Gli esiti positivi di queste pratiche raccolti in anni di sperimentazione dovrebbero
spingere, e questo anche secondo molto dei Medici che abbiamo intervistato, le
Istituzioni ad avviare progetti di ricerca su tutto il territorio nazionale per sviluppare
metodologie operative e scale di valutazione delle pratiche scientificamente riconosciute
e unanimemente condivise.
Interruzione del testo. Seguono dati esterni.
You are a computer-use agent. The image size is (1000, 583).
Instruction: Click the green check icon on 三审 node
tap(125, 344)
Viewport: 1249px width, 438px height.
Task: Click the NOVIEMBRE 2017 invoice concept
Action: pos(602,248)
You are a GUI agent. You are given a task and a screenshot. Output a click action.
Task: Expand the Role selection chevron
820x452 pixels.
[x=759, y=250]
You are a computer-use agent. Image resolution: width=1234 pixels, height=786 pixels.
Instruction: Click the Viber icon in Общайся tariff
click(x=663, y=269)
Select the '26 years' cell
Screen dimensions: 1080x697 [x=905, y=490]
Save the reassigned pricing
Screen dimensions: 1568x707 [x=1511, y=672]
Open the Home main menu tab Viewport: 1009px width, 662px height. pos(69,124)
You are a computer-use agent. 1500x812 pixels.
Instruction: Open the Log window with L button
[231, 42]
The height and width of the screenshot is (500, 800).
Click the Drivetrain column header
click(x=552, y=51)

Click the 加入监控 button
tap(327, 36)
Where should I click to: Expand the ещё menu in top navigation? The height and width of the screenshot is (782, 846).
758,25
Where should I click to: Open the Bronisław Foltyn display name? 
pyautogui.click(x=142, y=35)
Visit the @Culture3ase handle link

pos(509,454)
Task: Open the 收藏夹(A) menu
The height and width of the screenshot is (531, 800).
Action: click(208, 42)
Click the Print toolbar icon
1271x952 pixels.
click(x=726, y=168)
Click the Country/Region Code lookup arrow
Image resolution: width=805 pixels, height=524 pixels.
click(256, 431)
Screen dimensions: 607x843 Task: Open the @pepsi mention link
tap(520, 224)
Questo anche al fine dell’inserimento di queste co-terapie,
nel caso in cui vi sia un’indicazione specifica, nei livelli essenziali di assistenza il cui costo
sarebbe, nel caso in cui questa eventualità si realizzasse, coperto dal Servizio Sanitario
Nazionale, dal momento che uno dei grossi punti di debolezza delle tre realtà che
abbiamo analizzato è proprio la scarsità di fondi reperibili per portare avanti degnamente
queste attività.
Ritengo, inoltre, che alla ricerca finalizzata alla sviluppo di strumenti per la valutazione
dell’efficacia delle pratiche sull’utente si debba necessariamente affiancare una ricerca
136
che sia finalizzata agli effetti delle pratiche sugli animali e alla valutazione del loro
benessere, poiché, anche in questo campo, non vi sono al momento in bibliografia studi
che abbiano condotto a risultati certi, ma soltanto a risultati parziali e, tantomeno metodi
per la valutazione dei livelli di stress a cui gli animali sono potenzialmente sottoposti.
In quest’ottica credo che sarebbe indispensabile nell’equipe multidisciplinare che
monitora i progetti la figura di un Medico Veterinario opportunamente formato nel
campo degli Interventi Assistiti con gli Equidi, profondo conoscitore di questi animali ed
esperto nella Valutazione del Benessere degli animali coinvolti in queste attività.
Ovviamente non è possibile pensare a una presenza puntuale del Medico Veterinario
durante gli interventi, sia per un discorso di tempi sia per i risvolti economici sulla
sostenibilità di queste attività, al contrario si potrebbe programmare un suo intervento
nelle fasi cruciali di queste attività, tra cui quella di scelta dell’animale da destinare alle
pratiche e il monitoraggio cadenzato dell’equide coinvolto negli interventi.
I responsabili dei progetti che abbiamo analizzato hanno auspicato che si possa creare un
tavolo di discussione tra le Associazioni coinvolte, professionisti che si occupano da anni
del tema e il Dipartimento di Scienze Veterinarie dell’Università di Pisa per cercare di
approfondire le conoscenze (e in prospettiva pensare alla formazione di futuri
professionisti esperti nel settore) in merito ad un argomento su cui gli aspetti da
investigare rimangono ancora molti. Sicuramente il tema appare in rapido sviluppo e la
possibilità di testare in modo metodologicamente corretto l’organizzazione e lo
svolgimento di queste pratiche appare da più parti e per più motivi maturo.